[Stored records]
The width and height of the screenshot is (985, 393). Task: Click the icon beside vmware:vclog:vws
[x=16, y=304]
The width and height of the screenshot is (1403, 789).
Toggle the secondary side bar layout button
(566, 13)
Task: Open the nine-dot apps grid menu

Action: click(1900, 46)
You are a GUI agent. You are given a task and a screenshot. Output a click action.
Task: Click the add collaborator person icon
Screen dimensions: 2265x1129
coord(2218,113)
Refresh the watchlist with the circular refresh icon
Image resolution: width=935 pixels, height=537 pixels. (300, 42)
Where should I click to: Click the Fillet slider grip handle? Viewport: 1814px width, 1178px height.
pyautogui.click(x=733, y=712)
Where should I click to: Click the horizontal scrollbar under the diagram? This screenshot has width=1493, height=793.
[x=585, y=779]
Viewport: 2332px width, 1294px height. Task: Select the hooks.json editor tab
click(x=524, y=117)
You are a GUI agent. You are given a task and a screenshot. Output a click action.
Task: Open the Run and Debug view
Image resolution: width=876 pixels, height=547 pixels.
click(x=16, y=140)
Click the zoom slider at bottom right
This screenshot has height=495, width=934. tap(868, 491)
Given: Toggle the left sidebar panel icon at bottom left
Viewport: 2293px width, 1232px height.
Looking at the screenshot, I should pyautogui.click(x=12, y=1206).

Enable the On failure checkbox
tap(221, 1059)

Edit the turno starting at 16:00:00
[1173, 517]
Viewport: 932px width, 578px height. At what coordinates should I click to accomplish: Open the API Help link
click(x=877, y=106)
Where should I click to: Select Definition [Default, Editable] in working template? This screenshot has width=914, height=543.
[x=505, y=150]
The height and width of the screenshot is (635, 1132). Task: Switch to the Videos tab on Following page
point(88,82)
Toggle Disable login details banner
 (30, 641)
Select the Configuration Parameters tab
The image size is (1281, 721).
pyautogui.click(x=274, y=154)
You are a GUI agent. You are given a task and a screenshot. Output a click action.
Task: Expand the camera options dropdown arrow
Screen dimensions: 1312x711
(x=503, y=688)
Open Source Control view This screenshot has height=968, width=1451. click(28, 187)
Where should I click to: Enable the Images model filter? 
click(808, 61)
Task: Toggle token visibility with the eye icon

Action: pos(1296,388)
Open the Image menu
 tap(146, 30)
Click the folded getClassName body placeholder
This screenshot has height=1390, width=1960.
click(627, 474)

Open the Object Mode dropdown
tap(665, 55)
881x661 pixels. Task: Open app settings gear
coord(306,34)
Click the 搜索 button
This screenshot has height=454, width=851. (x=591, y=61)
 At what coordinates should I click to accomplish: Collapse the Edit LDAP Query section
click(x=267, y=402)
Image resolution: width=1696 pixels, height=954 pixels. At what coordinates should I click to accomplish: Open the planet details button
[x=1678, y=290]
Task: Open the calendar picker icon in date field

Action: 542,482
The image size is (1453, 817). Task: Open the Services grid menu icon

Work instruction: Produce an exact transcription of the lines from the one containing "Viewport: 2293px width, 1232px height." through the end of the records, both included, and no other lines.

Result for this exercise:
Viewport: 2293px width, 1232px height.
Looking at the screenshot, I should pyautogui.click(x=12, y=1206).

Enable the On failure checkbox
tap(221, 1059)

Edit the turno starting at 16:00:00
[1173, 517]
Viewport: 932px width, 578px height. At what coordinates should I click to accomplish: Open the API Help link
click(x=877, y=106)
Where should I click to: Select Definition [Default, Editable] in working template? This screenshot has width=914, height=543.
[x=505, y=150]
The height and width of the screenshot is (635, 1132). Task: Switch to the Videos tab on Following page
point(88,82)
Toggle Disable login details banner
 (30, 641)
Select the Configuration Parameters tab
The image size is (1281, 721).
pyautogui.click(x=274, y=154)
You are a GUI agent. You are given a task and a screenshot. Output a click action.
Task: Expand the camera options dropdown arrow
Screen dimensions: 1312x711
(x=503, y=688)
Open Source Control view This screenshot has height=968, width=1451. click(28, 187)
Where should I click to: Enable the Images model filter? 
click(808, 61)
Task: Toggle token visibility with the eye icon

Action: pos(1296,388)
Open the Image menu
 tap(146, 30)
Click the folded getClassName body placeholder
This screenshot has height=1390, width=1960.
click(627, 474)

Open the Object Mode dropdown
tap(665, 55)
881x661 pixels. Task: Open app settings gear
coord(306,34)
Click the 搜索 button
This screenshot has height=454, width=851. (x=591, y=61)
 At what coordinates should I click to accomplish: Collapse the Edit LDAP Query section
click(x=267, y=402)
Image resolution: width=1696 pixels, height=954 pixels. At what coordinates should I click to accomplish: Open the planet details button
[x=1678, y=290]
Task: Open the calendar picker icon in date field

Action: 542,482
The image size is (1453, 817). Task: Open the Services grid menu icon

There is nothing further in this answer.